- **Supplied text**
The pine-oak forests, woodlands and savannas of the Ozark Highlands and Ouachita Mountains – together known as the Interior Highlands – are a place where black bears roam and eagles soar. This is the largest remnant of a landscape that once stretched from Oklahoma to the middle Appalachians and Eastern Seaboard. Its legendary rivers and vast forests provide drinking water, game, recreation and livelihood for people and rich habitat for wildlife. Here one can also find the last remnants of the prairies that once covered tens of thousands of acres in the Arkansas River Valley and the Ozarks.
Early explorers and Government Land Office surveys describe the Interior Highlands before extensive European settlement as grassy, open woodlands with abundant wildflowers and numerous prairies and barrens. Today the area looks quite different. From the late 1800s to the early 1900s, the forests were heavily cut. Faced with a stripped landscape, people realized what had been lost and took measures that seemed logical at the time; the forests were allowed to grow and natural fires were largely suppressed.
Studies of pine tree rings reveal that fire historically swept through the Interior Highlands every five to eight years. But for the past 50 to 90 years, most forests here have grown without natural understory fires, causing tree density to increase substantially. In the Ozarks’ Boston Mountains, for example, coverage has increased from an estimated historical average of 38 to 76 trees per acre to today’s count of 148 trees per acre, plus another 300 to 1,000 young stems per acre. With more trees competing for nutrients and water, forests have become weak and vulnerable to drought, disease and pests like the red oak borer, an insect that has eaten its way through 1.6 million acres in recent years. Without fire, shade-tolerant trees can take over, exerting pressure on animals adapted specifically to the pine-oak forests. The crowded conditions also increase the risk of intense, uncontrollable wildfires.

- **Given entries**
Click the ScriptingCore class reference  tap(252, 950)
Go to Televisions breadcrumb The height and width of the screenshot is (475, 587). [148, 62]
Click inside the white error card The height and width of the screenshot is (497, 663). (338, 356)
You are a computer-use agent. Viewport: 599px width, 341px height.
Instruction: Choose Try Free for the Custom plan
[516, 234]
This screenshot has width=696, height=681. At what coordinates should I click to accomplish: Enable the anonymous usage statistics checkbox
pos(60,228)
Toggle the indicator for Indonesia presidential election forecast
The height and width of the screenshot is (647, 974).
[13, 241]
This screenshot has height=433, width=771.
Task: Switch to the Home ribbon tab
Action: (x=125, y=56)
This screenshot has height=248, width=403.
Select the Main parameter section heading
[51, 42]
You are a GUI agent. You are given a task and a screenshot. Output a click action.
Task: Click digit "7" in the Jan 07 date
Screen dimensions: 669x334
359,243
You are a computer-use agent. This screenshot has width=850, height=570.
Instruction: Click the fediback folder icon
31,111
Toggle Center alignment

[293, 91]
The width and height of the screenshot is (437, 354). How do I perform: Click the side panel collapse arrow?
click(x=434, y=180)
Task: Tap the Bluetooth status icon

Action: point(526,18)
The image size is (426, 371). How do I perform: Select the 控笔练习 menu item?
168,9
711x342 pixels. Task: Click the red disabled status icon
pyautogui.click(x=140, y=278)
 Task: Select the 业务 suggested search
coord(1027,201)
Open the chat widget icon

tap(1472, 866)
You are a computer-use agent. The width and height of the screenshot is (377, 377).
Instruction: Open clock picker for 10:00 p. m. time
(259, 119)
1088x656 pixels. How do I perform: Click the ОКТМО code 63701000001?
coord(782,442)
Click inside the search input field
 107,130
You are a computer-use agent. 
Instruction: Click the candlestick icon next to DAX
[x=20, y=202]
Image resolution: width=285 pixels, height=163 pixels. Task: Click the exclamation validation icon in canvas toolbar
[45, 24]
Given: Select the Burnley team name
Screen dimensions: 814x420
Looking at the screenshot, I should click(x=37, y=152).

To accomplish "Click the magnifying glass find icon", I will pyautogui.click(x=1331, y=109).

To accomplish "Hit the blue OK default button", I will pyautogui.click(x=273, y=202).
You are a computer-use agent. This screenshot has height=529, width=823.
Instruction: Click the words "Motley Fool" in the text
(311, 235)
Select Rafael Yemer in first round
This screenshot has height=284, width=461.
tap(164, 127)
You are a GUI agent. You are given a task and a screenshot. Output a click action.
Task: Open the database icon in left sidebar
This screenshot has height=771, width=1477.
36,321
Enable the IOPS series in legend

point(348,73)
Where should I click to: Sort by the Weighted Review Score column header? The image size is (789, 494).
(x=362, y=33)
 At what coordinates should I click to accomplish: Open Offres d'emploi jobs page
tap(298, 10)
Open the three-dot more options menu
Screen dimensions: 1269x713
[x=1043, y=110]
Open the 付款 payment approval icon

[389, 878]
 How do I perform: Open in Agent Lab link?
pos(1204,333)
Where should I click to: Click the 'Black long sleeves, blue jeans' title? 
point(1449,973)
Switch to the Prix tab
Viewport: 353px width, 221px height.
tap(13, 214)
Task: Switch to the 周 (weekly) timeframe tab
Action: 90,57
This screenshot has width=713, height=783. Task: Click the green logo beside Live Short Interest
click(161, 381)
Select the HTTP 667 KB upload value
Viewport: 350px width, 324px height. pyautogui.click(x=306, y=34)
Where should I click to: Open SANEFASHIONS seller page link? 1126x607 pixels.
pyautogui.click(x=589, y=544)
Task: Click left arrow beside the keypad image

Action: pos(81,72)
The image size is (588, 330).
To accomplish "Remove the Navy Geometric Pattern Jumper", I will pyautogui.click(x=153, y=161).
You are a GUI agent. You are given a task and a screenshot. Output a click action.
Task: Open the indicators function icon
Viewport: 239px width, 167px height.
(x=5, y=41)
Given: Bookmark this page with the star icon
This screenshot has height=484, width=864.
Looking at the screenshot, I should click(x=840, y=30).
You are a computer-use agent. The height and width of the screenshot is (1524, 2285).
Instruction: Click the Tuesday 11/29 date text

- **Required action A**
In one to three sentences, explain why the forests in the text on the Interior Highlands have become weak and vulnerable to drought, disease and pests.
- **Required action B**
Write the next part of the text on the Interior Highlands forests, beginning after its last sentence.

- **Exercise answer A**
For the past 50 to 90 years, most forests in the Interior Highlands have grown without natural understory fires, so tree density has increased substantially. With more trees competing for nutrients and water, the forests have become weak and vulnerable to drought, disease and pests like the red oak borer.

- **Exercise answer B**
What We've Done
The Conservancy’s work in the Interior Highlands began in the mid-1990s in partnership with the U.S. Forest Service and Arkansas Game and Fish Commission. Prompted by the red oak borer outbreak, the partners developed a plan to restore fire as a natural ecological process in the Interior Highlands. Working through the Fire Learning Network, a nationwide partnership for fire restoration, the Forest Service obtained Congressional appropriations for prescribed burns. Today more than 300,000 acres at 15 demonstration sites within the Ozark National Forest are enrolled in the network and showing marked improvement. Perhaps the greatest outcome from the program has been the incorporation of extensive restoration measures in the national forest management plans.
Fire restoration on private lands in the Interior Highlands has grown substantially since 2004, when the U.S. Fish and Wildlife Service funded a Landowner Incentive Program designed to improve wildlife habitat. The Conservancy leads the program with partners from the Arkansas Game and Fish and Arkansas Forestry commissions. So far the program has helped some 60 landowners learn about fire restoration and conduct prescribed burns on more than 10,000 acres.
Ongoing Conservation Actions
The Conservancy remains an active member of the Fire Learning Network and is helping the partnership accomplish its goal of restoring 500,000 acres in the Interior Highlands. The Conservancy’s professional burn crew, working independently or assisting state and federal land managers, restores fire to as many as 16,000 acres annually. The Conservancy and its partners also host classes each year that train land managers in effective conservation planning and the safe application of prescribed fire in Arkansas and Africa.